Roger Federer, si sa, nel tennis tutto muove, dopo i sei mesi di stop ancora di più, ma forse nessuno di voi è a conoscenza delle sue capacità di grafico e uomo marketing. Infatti durante un’intervista spunta questa domanda: “Ti piace il nuovo logo degli Australian Open?” Lui sorridendo risponde: “È okay”. L’avrebbero cambiato se avesse detto “è orribile”?

Sicuramente ci sono anche i novizi del mestiere, qualcuno che non conosce neanche i Fab Four, almeno così viene da pensare quando, leggendo delle domande a Nadal, trovi questo: “Posso chiederti dei tuoi cerotti alle dita? Sono per le vesciche? Quanto è doloroso giocare senza?” Rafa: “No, la verità è che se mi hai mai visto giocare, li uso da tanti anni, no?
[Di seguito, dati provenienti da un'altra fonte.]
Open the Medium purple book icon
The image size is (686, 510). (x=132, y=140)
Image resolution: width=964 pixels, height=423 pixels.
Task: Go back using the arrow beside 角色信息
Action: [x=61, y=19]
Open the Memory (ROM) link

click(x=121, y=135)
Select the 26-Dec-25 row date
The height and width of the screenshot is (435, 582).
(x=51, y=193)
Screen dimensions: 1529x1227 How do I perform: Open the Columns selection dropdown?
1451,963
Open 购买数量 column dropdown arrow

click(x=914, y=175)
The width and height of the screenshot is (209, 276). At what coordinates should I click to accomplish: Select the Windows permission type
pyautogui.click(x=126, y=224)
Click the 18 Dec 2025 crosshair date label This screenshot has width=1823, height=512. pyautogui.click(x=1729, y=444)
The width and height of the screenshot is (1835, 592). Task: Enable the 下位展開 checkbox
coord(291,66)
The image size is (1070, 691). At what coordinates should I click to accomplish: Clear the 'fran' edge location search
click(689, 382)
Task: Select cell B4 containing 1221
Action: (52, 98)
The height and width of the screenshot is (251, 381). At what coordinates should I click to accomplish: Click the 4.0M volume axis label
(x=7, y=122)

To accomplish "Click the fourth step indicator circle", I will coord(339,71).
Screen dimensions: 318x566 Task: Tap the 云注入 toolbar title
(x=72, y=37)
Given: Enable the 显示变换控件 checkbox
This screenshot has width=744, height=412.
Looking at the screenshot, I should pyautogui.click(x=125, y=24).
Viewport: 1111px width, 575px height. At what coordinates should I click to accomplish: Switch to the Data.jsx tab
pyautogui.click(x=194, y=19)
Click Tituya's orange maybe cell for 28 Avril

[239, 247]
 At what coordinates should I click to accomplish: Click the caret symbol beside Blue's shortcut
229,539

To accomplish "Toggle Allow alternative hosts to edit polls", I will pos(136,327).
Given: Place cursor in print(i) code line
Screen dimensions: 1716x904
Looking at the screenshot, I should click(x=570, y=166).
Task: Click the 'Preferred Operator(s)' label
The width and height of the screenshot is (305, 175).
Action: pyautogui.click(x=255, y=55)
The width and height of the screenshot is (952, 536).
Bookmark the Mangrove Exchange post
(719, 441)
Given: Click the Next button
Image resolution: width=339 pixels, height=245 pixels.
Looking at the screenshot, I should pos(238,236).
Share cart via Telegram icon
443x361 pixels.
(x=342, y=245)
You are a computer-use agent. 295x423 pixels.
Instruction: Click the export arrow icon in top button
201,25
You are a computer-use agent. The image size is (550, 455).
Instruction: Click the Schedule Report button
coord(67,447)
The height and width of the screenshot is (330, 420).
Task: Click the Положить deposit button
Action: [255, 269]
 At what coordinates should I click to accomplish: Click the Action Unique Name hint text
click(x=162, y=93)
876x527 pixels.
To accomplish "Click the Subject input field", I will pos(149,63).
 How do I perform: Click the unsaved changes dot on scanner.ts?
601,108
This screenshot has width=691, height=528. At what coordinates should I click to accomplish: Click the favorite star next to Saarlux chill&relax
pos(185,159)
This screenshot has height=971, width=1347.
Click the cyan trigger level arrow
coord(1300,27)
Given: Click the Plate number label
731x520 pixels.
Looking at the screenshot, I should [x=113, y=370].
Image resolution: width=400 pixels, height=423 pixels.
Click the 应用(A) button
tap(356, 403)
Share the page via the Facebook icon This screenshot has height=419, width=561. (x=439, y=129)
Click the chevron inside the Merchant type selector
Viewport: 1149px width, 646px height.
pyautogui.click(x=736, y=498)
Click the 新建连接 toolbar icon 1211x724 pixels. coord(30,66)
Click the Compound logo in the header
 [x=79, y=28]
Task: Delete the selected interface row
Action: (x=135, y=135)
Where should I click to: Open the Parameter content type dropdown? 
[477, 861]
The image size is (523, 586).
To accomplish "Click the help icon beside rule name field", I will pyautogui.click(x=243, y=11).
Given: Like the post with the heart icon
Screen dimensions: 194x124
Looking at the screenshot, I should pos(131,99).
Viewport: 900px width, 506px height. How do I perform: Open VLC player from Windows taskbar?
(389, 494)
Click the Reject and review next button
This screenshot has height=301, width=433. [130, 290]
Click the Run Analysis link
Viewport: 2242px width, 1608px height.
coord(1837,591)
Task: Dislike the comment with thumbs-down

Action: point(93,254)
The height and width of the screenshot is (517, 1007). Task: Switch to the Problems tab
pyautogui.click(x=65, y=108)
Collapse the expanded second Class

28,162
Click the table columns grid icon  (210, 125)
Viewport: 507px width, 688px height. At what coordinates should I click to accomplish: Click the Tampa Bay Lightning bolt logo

Non è una cosa nuova per me. […] Ho deciso molti anni fa di usarli tutti i giorni quando gioco. Quindi non ho dolore.” L’intervistatore, non pago: “Quindi non ne hai più del solito? Sempre gli stessi?” Nadal: “Sì, sempre”

E poi ci sono quelli che non conoscono le regole non scritte: insomma mai chiedere ad un tennista del proprio peso forma! “Si è stabilizzato il tuo peso?” Bernard Tomic: “Non risponderò a questa domanda”.

Non è facile comunque raccontare uno Slam, questo è certo, e non è facile nutrire l’insaziabile voglia di curiosità dei tifosi e appassionati, questo è evidente. Giusto sorriderci su, perché di tennis si tratta e lo sport deve portare anche allegria, non deve mai perdere il suo carattere di gioco, perché uno dei suoi splendidi lati è quello di distrarci un po’ dalla cruda realtà di tutti i giorni. Continuate a sorridere quindi, il diario del traduttore non finisce qui.